On Jan. 31, 2013 – almost five years after he was drafted – he had his final day on active duty. Only weeks earlier he had received his DD-214, a report on his separation of service. During that time he had three friends from the Naval Academy marry, and he missed each wedding. He had two friends have children. He’d never met them. Harris had been married himself. And divorced. And he had not thrown an official inning as a pro.
He described being “overwhelmed” by the Cardinals staying with him.
In an interview with FoxSportsMidwest.com in 2012, Harris succinctly and pointedly described how he had a hard time reconciling the treatment a football player received after his attempts to turn pro in baseball.
“I met everything on the criteria just as Kettani did,” Harris told the Web site. “We have the exact same situation. And not to take anything away from him at all, but neither one of us are higher ranked or anything. So how does one get approved and one doesn’t? It’s not fair. I met everything on the policy. I don’t know how to describe it. I feel (jilted). I’ve done everything I was supposed to do. I’m just trying to figure out why I wasn’t approved.”
The Post-Dispatch and other media outlets attempted to get comments and an explanation from the Navy at the time. There wasn’t one offered.
The Department of Defense has a policy for academy graduates who wish to pursue a career in professional sports, and to do so before the completion of their service obligations. As a Naval Academy graduate, Harris had committed to five years of active duty. The policy he appealed to allows for “exceptional personnel with unique talents and abilities” to be released from those obligations if that person can “enhance national recruiting or public affairs efforts” through “significant favorable media exposure.” These quotes are taken from a policy dated August 2007.
This seems to allow for the Navy to argue the NFL is the beloved behemoth of American sports and any player – even a role player – is going to get that desired publicity. On any given Sunday that player could bring welcome attention to Navy by being in the NFL.
A minor-league ballplayer – what headlines is he going to get?
Rookie ball in Johnson City is a long way from Sunday Night Football.
But … all Harris became was the first Naval Academy grad to appear in the majors since 1921. Media outlets did take note. Lots of them. The Post-Dispatch has 195 articles including Harris in the archives, and that does not include a dozen more articles like this that appeared only online. There were as many as four thousand-word feature stories on him in this one paper alone. Yahoo Sports!, USA Today, and The New York Times also featured Harris.
Harris is back waiting again. He had discomfort in his arm during spring training that put him on the disabled list to start the year. When he reached the majors last season, he pitched well enough, going 2-1 with a 3.67 ERA in 27 innings of relief. It took a couple years after he completed his obligation with the Navy to rebuild arm strength, but he did through determination and was throwing in the mid-90s mph as a reliever. Imagine if he had been allowed to do what the NFL players did, trying baseball in his prime. I mean, it’s not like a Cardinal pitcher from the Naval Academy would have gotten any attention for being a part of a World Series team in 2013 or contributing to five consecutive playoff runs.

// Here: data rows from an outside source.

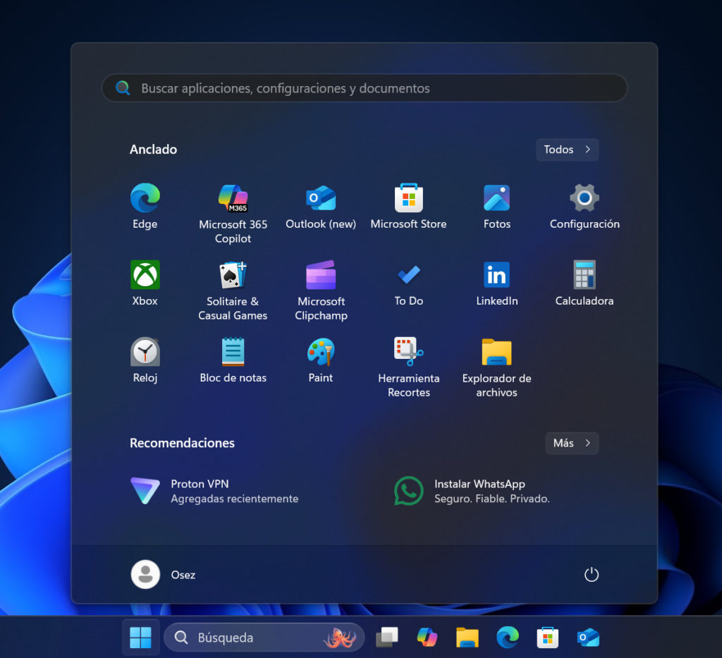The width and height of the screenshot is (722, 658).
Task: Open the power options menu
Action: pyautogui.click(x=592, y=575)
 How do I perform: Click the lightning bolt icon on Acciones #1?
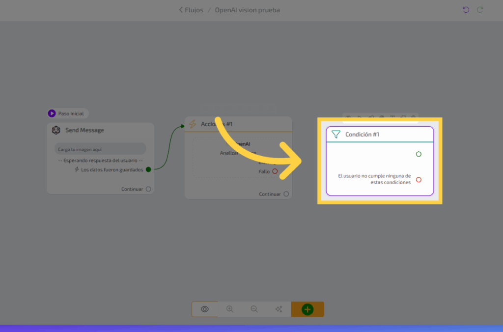coord(193,124)
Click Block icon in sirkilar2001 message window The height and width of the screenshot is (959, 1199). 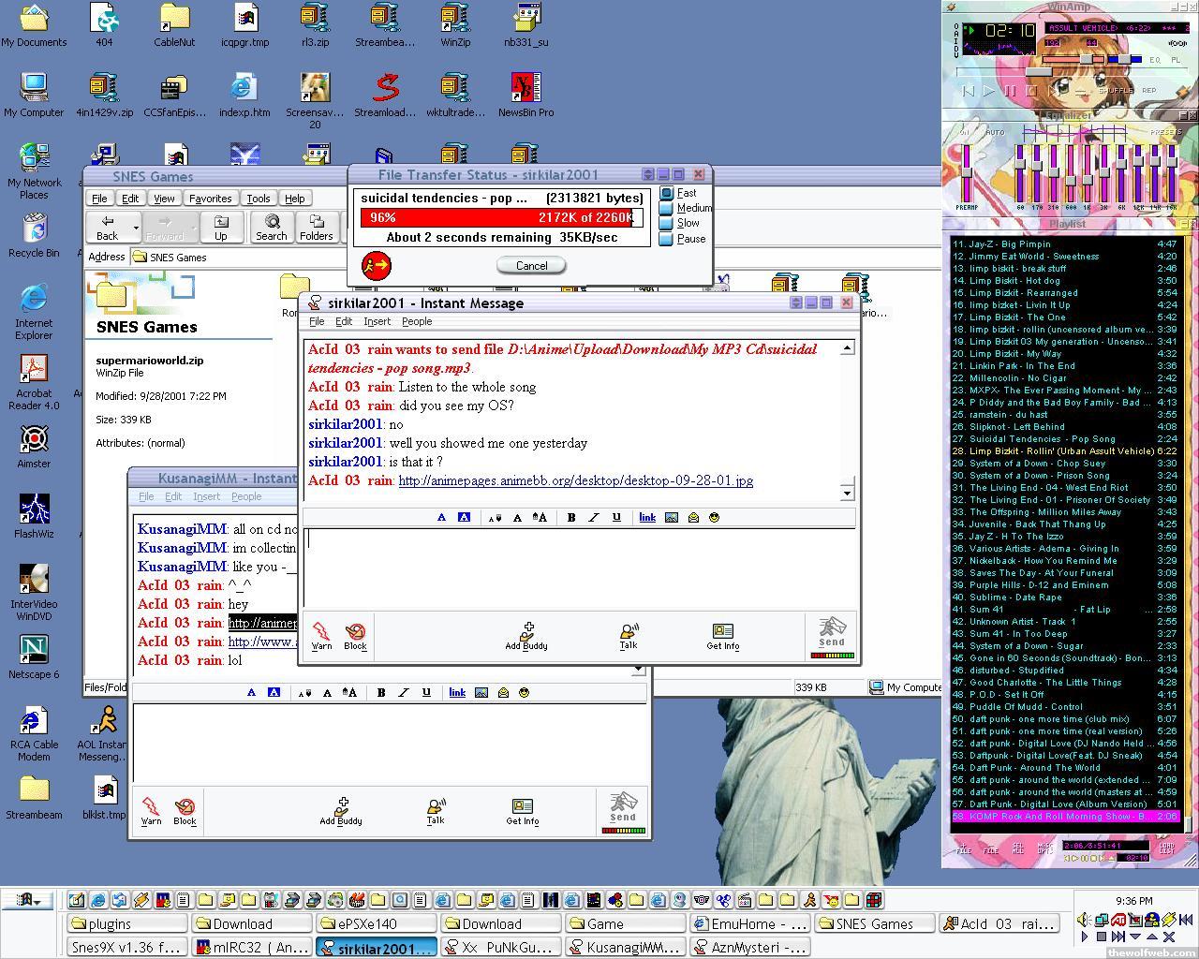point(355,635)
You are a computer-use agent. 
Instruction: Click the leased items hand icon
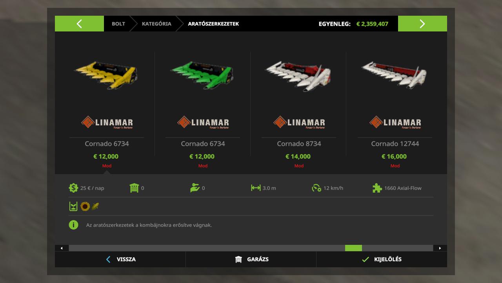(195, 188)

It’s hard not to believe that the only difference between these examples is the sport they play. The NFL, evidently, outsizes everything. Its arrogance grows because its entitlement continues. Too big to care.
Maybe Harris’ success will change this. Maybe the next baseball player who attempts to pursue a pro career gets what Harris didn’t because of what Harris did.
There was once a reason given for rejecting Harris’ application.
A Navy spokesman several years ago told The Associated Press why Harris’ request had been rejected at about the same time Kettani had been allowed to leave for the NFL. The spokesman said: “Bottom line, we’re a nation at war.”